*Required action*. Print the records exactly. Every mark must remain.
● ● ● ● ●
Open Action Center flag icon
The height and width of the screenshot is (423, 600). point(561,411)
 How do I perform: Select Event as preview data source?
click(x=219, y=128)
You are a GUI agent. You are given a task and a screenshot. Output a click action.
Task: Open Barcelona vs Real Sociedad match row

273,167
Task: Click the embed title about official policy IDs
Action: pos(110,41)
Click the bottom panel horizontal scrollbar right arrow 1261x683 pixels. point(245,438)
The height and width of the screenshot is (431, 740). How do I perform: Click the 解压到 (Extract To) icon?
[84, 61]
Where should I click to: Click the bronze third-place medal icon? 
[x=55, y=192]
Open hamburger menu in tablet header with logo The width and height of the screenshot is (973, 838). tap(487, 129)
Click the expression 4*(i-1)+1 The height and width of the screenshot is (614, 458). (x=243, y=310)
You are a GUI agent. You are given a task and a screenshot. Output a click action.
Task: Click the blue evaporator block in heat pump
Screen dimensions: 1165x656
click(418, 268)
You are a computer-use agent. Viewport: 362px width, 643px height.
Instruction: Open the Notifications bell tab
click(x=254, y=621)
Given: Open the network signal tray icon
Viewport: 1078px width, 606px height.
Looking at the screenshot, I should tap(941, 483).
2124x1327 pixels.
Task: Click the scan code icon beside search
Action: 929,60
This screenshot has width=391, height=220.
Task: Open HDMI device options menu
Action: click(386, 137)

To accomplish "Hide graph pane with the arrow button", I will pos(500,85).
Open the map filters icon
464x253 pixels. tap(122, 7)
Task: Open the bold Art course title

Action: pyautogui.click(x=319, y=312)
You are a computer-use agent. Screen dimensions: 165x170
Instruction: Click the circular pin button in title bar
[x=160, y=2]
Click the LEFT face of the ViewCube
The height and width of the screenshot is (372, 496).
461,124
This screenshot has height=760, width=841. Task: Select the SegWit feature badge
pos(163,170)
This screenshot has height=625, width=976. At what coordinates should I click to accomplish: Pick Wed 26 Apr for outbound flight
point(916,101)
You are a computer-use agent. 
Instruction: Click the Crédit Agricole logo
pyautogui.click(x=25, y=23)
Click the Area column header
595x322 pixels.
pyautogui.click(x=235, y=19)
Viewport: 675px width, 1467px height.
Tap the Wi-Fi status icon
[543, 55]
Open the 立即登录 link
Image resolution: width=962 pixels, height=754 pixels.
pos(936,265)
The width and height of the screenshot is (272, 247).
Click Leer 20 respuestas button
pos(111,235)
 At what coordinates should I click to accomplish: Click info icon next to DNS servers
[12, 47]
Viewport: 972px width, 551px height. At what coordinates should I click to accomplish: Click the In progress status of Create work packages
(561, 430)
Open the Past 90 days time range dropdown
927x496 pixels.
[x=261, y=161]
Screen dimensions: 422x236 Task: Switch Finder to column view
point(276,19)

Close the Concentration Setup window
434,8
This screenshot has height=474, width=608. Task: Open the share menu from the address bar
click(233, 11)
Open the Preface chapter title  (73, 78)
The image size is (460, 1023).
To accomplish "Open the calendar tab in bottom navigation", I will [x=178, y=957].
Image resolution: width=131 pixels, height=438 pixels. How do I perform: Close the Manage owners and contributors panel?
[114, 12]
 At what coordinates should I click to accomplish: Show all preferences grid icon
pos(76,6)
● ● ● ● ●
*Result of this task*.
Open Action Center flag icon
The height and width of the screenshot is (423, 600). point(561,411)
 How do I perform: Select Event as preview data source?
click(x=219, y=128)
You are a GUI agent. You are given a task and a screenshot. Output a click action.
Task: Open Barcelona vs Real Sociedad match row

273,167
Task: Click the embed title about official policy IDs
Action: pos(110,41)
Click the bottom panel horizontal scrollbar right arrow 1261x683 pixels. point(245,438)
The height and width of the screenshot is (431, 740). How do I perform: Click the 解压到 (Extract To) icon?
[84, 61]
Where should I click to: Click the bronze third-place medal icon? 
[x=55, y=192]
Open hamburger menu in tablet header with logo The width and height of the screenshot is (973, 838). tap(487, 129)
Click the expression 4*(i-1)+1 The height and width of the screenshot is (614, 458). (x=243, y=310)
You are a GUI agent. You are given a task and a screenshot. Output a click action.
Task: Click the blue evaporator block in heat pump
Screen dimensions: 1165x656
click(418, 268)
You are a computer-use agent. Viewport: 362px width, 643px height.
Instruction: Open the Notifications bell tab
click(x=254, y=621)
Given: Open the network signal tray icon
Viewport: 1078px width, 606px height.
Looking at the screenshot, I should tap(941, 483).
2124x1327 pixels.
Task: Click the scan code icon beside search
Action: 929,60
This screenshot has width=391, height=220.
Task: Open HDMI device options menu
Action: click(386, 137)

To accomplish "Hide graph pane with the arrow button", I will pos(500,85).
Open the map filters icon
464x253 pixels. tap(122, 7)
Task: Open the bold Art course title

Action: pyautogui.click(x=319, y=312)
You are a computer-use agent. Screen dimensions: 165x170
Instruction: Click the circular pin button in title bar
[x=160, y=2]
Click the LEFT face of the ViewCube
The height and width of the screenshot is (372, 496).
461,124
This screenshot has height=760, width=841. Task: Select the SegWit feature badge
pos(163,170)
This screenshot has height=625, width=976. At what coordinates should I click to accomplish: Pick Wed 26 Apr for outbound flight
point(916,101)
You are a computer-use agent. 
Instruction: Click the Crédit Agricole logo
pyautogui.click(x=25, y=23)
Click the Area column header
595x322 pixels.
pyautogui.click(x=235, y=19)
Viewport: 675px width, 1467px height.
Tap the Wi-Fi status icon
[543, 55]
Open the 立即登录 link
Image resolution: width=962 pixels, height=754 pixels.
pos(936,265)
The width and height of the screenshot is (272, 247).
Click Leer 20 respuestas button
pos(111,235)
 At what coordinates should I click to accomplish: Click info icon next to DNS servers
[12, 47]
Viewport: 972px width, 551px height. At what coordinates should I click to accomplish: Click the In progress status of Create work packages
(561, 430)
Open the Past 90 days time range dropdown
927x496 pixels.
[x=261, y=161]
Screen dimensions: 422x236 Task: Switch Finder to column view
point(276,19)

Close the Concentration Setup window
434,8
This screenshot has height=474, width=608. Task: Open the share menu from the address bar
click(233, 11)
Open the Preface chapter title  (73, 78)
The image size is (460, 1023).
To accomplish "Open the calendar tab in bottom navigation", I will [x=178, y=957].
Image resolution: width=131 pixels, height=438 pixels. How do I perform: Close the Manage owners and contributors panel?
[114, 12]
 At what coordinates should I click to accomplish: Show all preferences grid icon
pos(76,6)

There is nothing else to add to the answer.